CORAL GABLES, FL – Just days after a resounding political defeat for the candidates aligned with Commissioner Ariel Fernández in the April 2025 elections, Fernández appears to be reversing course on several of the most controversial policies he once championed. On Thursday morning, the embattled commissioner circulated an email announcing a slew of agenda items for the upcoming City Commission meeting—many of which directly contradict positions he has publicly supported, proposed, defended, and voted for over the past two years.
Among the proposals: slashing the very commission salary increases Fernández once pushed through, reducing the city’s millage rate, eliminating the $550 garbage fee he helped sustain, and supporting a citywide vote to move elections to November—a move he previously opposed.
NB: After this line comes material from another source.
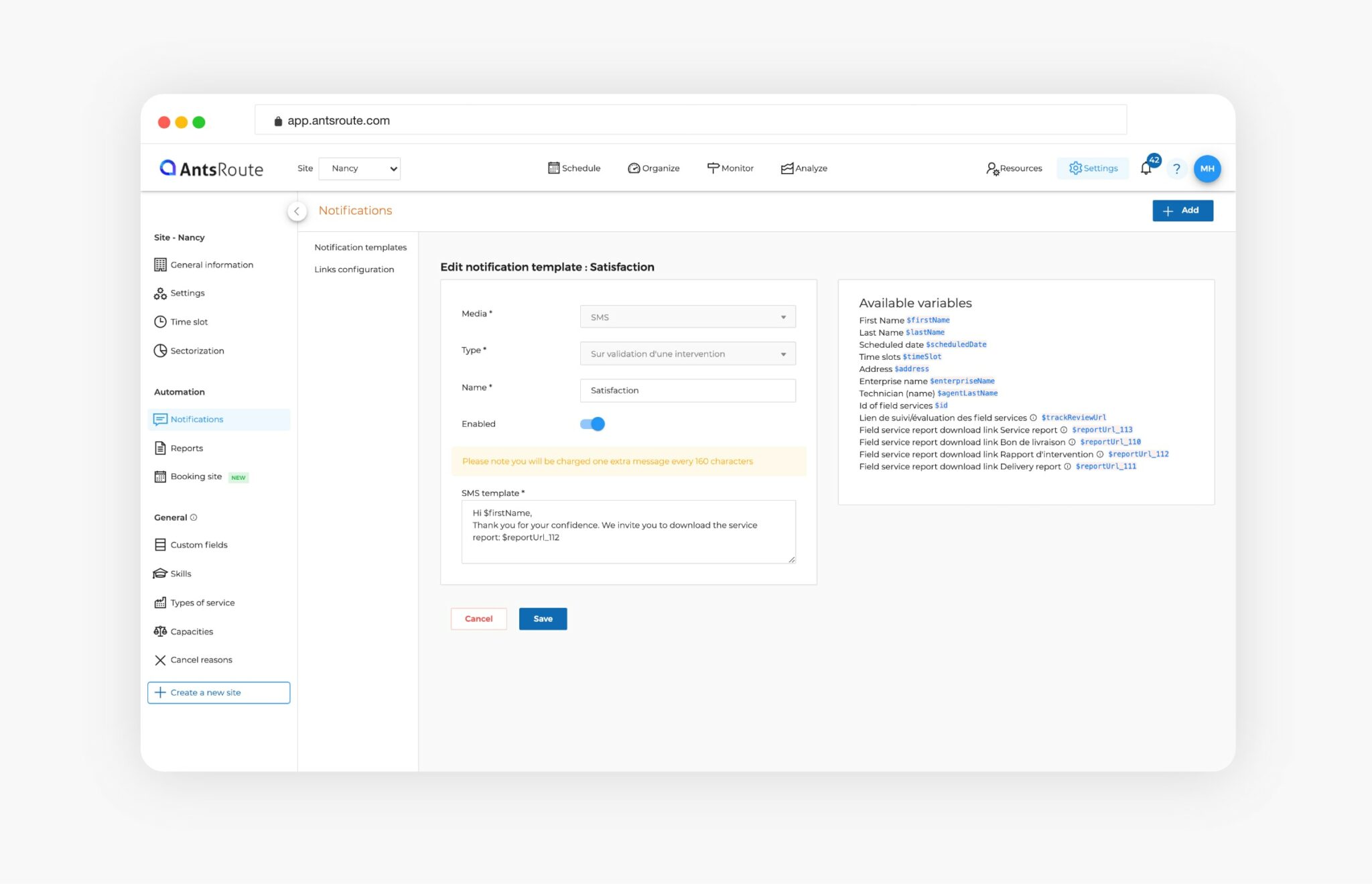Viewport: 1372px width, 884px height.
Task: Disable the Enabled toggle for this template
Action: pyautogui.click(x=592, y=424)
He also called for the establishment of an Office of Inspector General, despite having repeatedly rejected such oversight in the past. Perhaps most strikingly, he now seeks to overhaul the process for hiring and firing charter officers, a system he used to facilitate the removal of three city managers in under a year.
The timing of the about-face raises serious questions. In the weeks leading up to the election, rumors circulated in Coral Gables that Fernández was serving as campaign manager for at least two of the three losing candidates, including fellow Commissioner Kirk Menendez. Voters delivered a clear mandate in reelecting Mayor Vince Lago and Vice Mayor Rhonda Anderson, and electing newcomer Richard Lara, widely seen as a repudiation of the commission’s recent dysfunction.
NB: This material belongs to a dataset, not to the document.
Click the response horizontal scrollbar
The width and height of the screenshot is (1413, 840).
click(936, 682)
Former Mayor Jim Cason did not mince words in responding to Fernández’s abrupt reversal. “It’s an attempt at damage control, but the newly elected officials will propose and vote on most of what they proposed on May 6th,” he said. “Their ship sails first, and he missed the boat.”
The question facing Coral Gables residents now is whether this shift reflects a genuine change of heart or an act of self-preservation. “While Commissioner Fernández has a right to admit he was wrong and made mistakes that have costed the city dearly, his actions come across as politically expeditious and disingenuous,” said long-time Coral Gables resident Gonzalo Sanabria, who has been at odds with Fernandez and has been threatened with legal action by him. “You don’t get credit for pulling the fire alarm when you’re the one who lit the match.”
With political pressure mounting and credibility waning, Ariel Fernández finds himself at a crossroads. Whether the public views his sudden reform push as an act of integrity or political survival remains to be seen. But one thing is clear: the voters of Coral Gables are paying close attention.